The industry started focusing on distributed tracing standards to address these challenges, allowing engineers to trace requests as they travelled through multiple services. This led to the emergence of two key projects: OpenCensus and OpenTracing. OpenCensus, initially developed by Google, provided a set of libraries for capturing traces and metrics, while OpenTracing aimed to offer a vendor-neutral API for distributed tracing across different systems.
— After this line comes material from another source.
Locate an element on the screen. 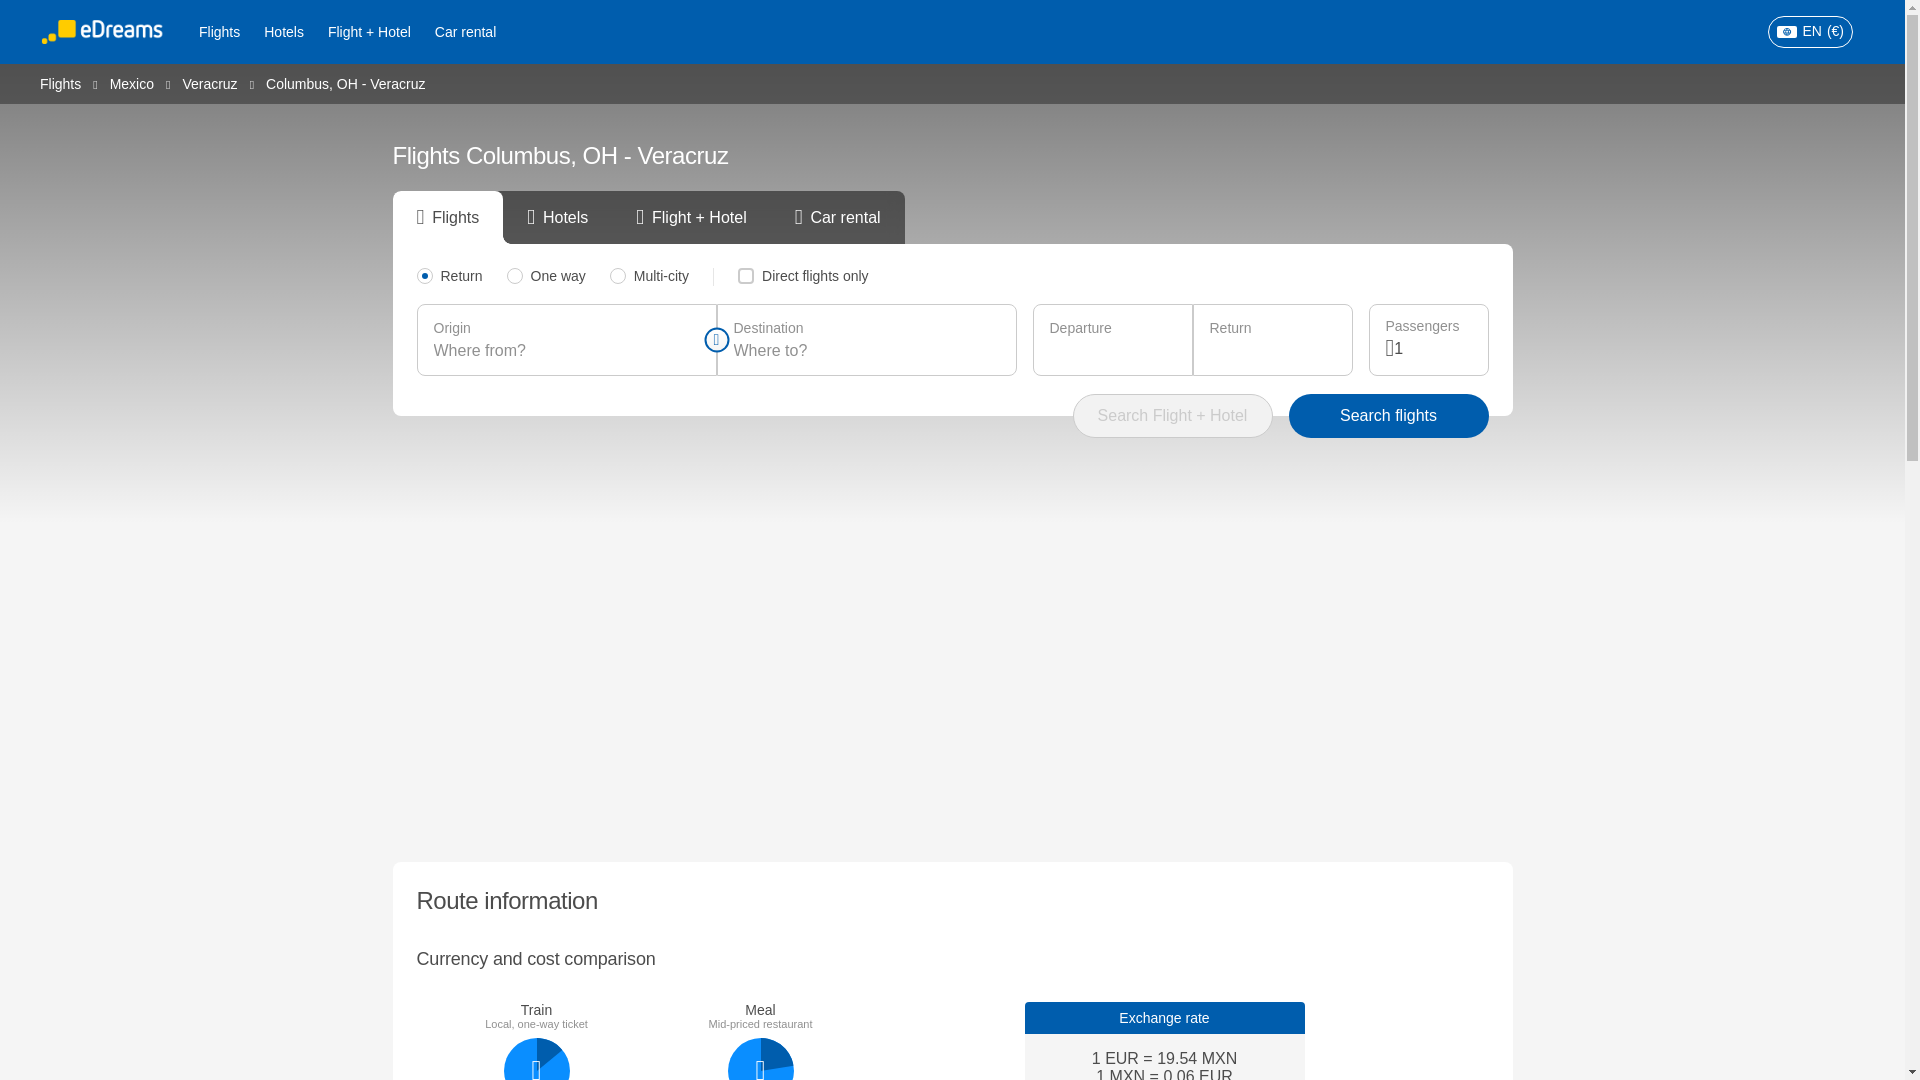 The width and height of the screenshot is (1920, 1080). Hotels is located at coordinates (284, 32).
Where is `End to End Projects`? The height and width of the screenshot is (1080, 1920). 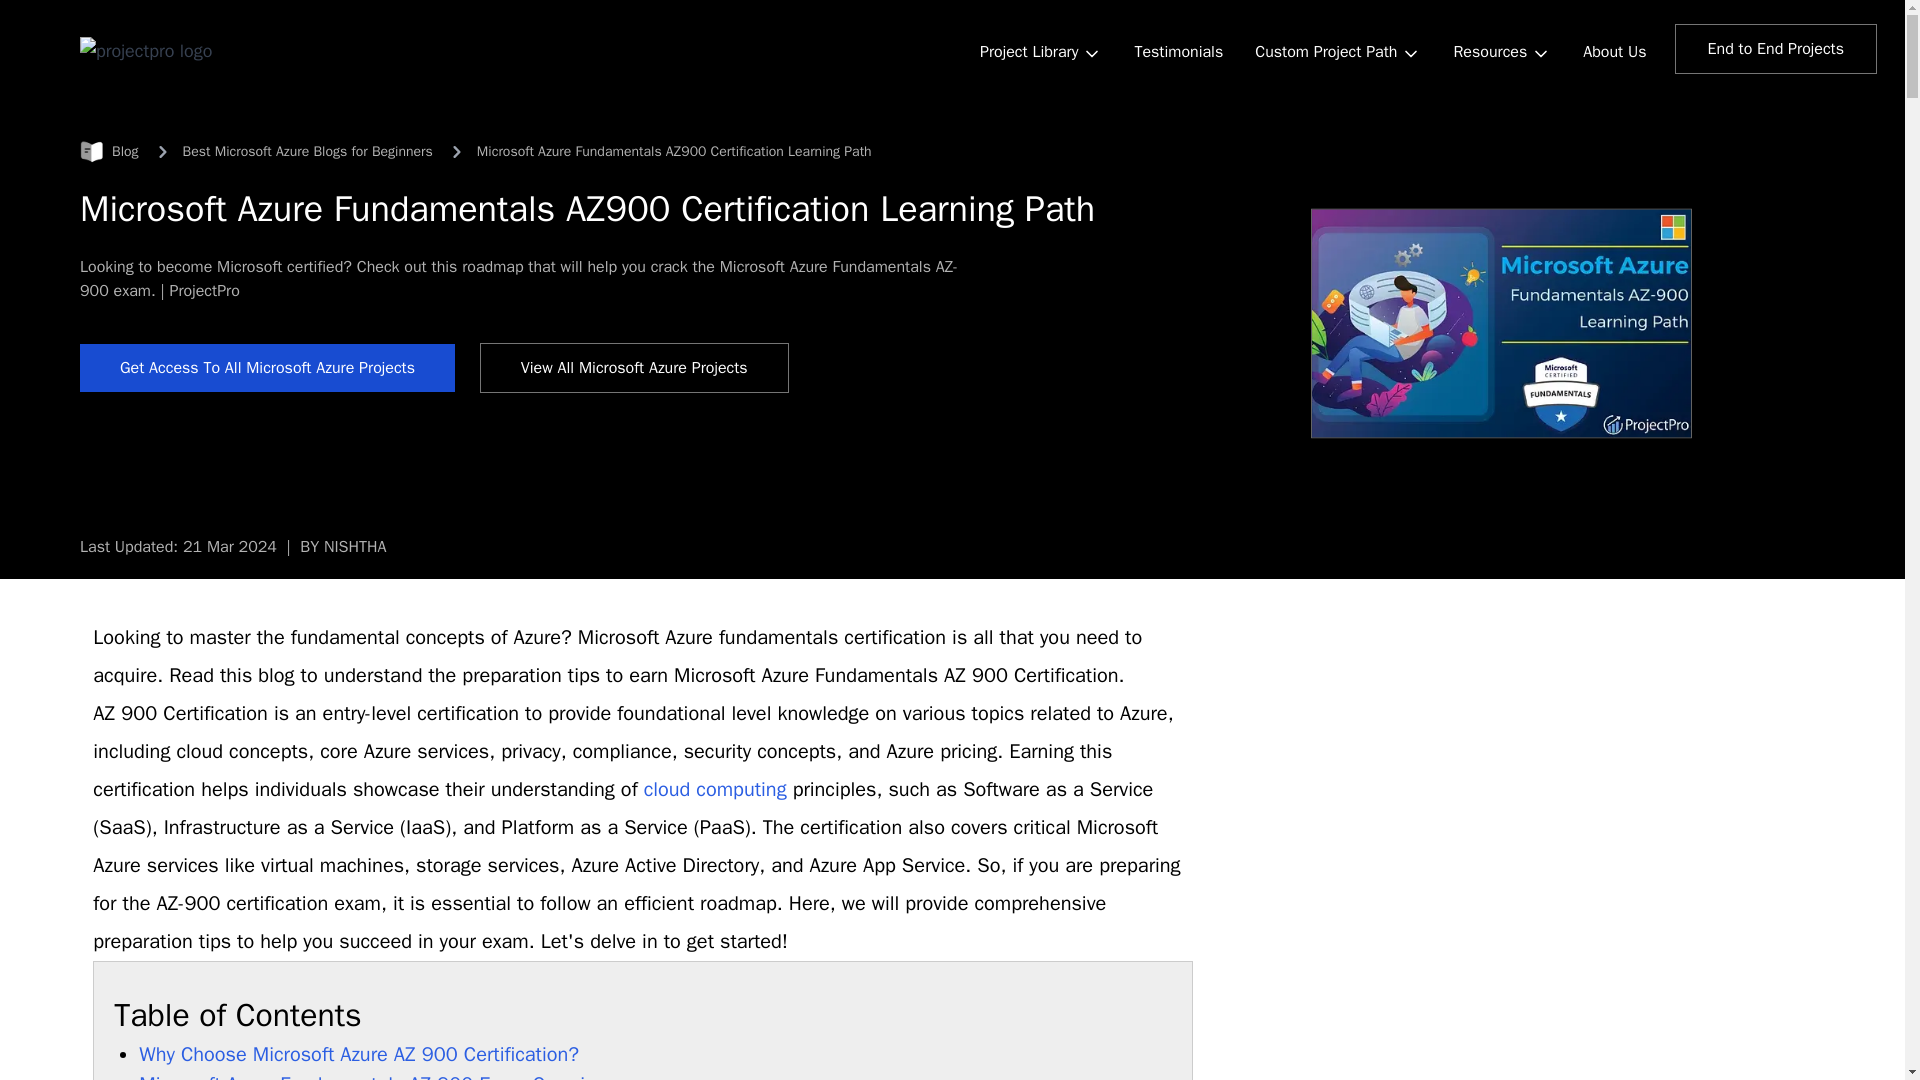
End to End Projects is located at coordinates (1776, 48).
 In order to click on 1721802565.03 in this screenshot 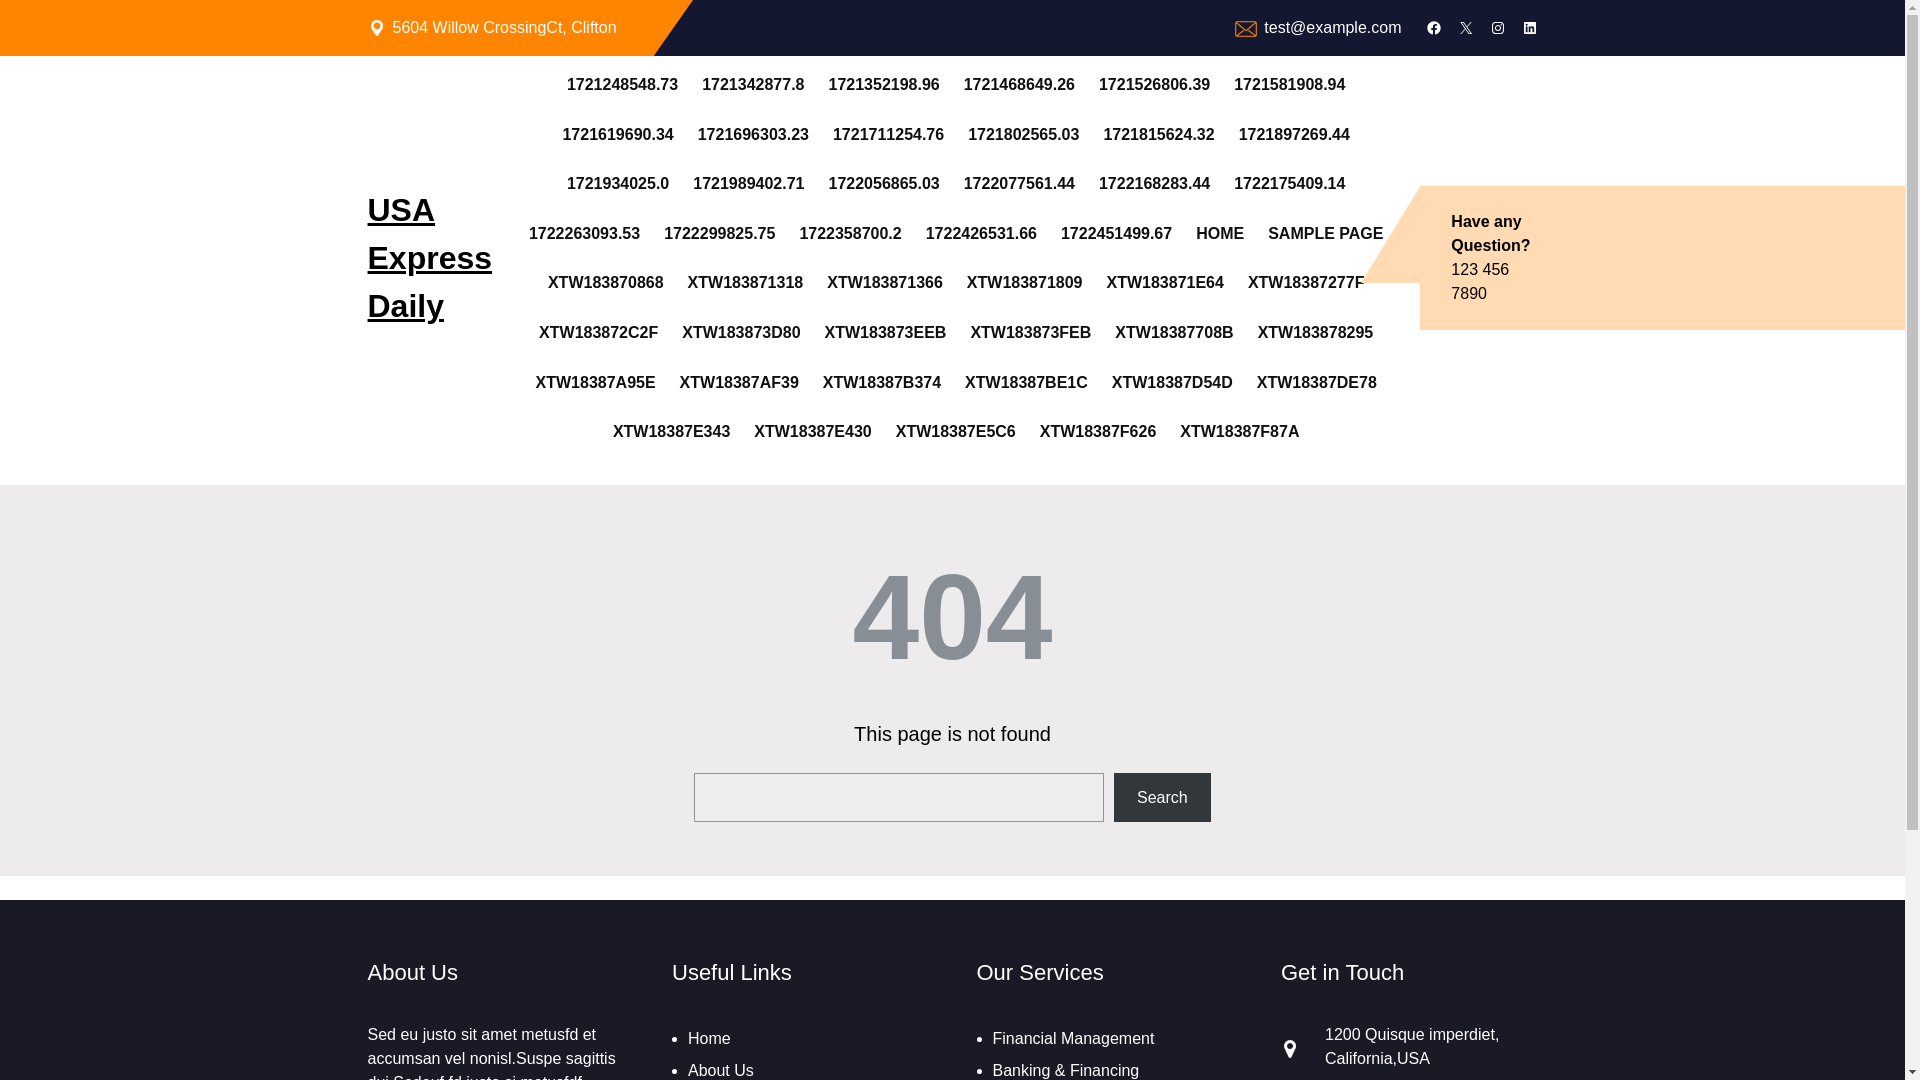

Despite their usefulness, having two separate projects created fragmentation in the community, making it difficult for organizations to choose the right solution and achieve interoperability. To solve this problem, the OpenTelemetry project was born as a merger of OpenCensus and OpenTracing. OpenTelemetry aimed to unify the two projects, providing a single set of APIs, libraries, and tools to collect distributed traces, metrics, and logs, regardless of the technologies in use. Today, OpenTelemetry has become the de facto standard for achieving Observability in modern distributed systems, simplifying gaining insights into complex microservice environments.
Conclusion
Observability is essential in managing modern software systems, especially with the complexity introduced by microservices and distributed architectures. Unlike traditional monitoring, which relies on pre-defined metrics and known failure conditions, Observability enables a deeper understanding of system behaviour by analysing telemetry data in real-time. This empowers teams to explore unknowns, diagnose root causes efficiently, and maintain system reliability even in unpredictable environments. The rise of standards like OpenTelemetry has further streamlined the process, making it easier to instrument, collect, and analyze data across diverse systems. Ultimately, Observability provides the insights needed to proactively manage and stabilize complex software systems rather than react to failures.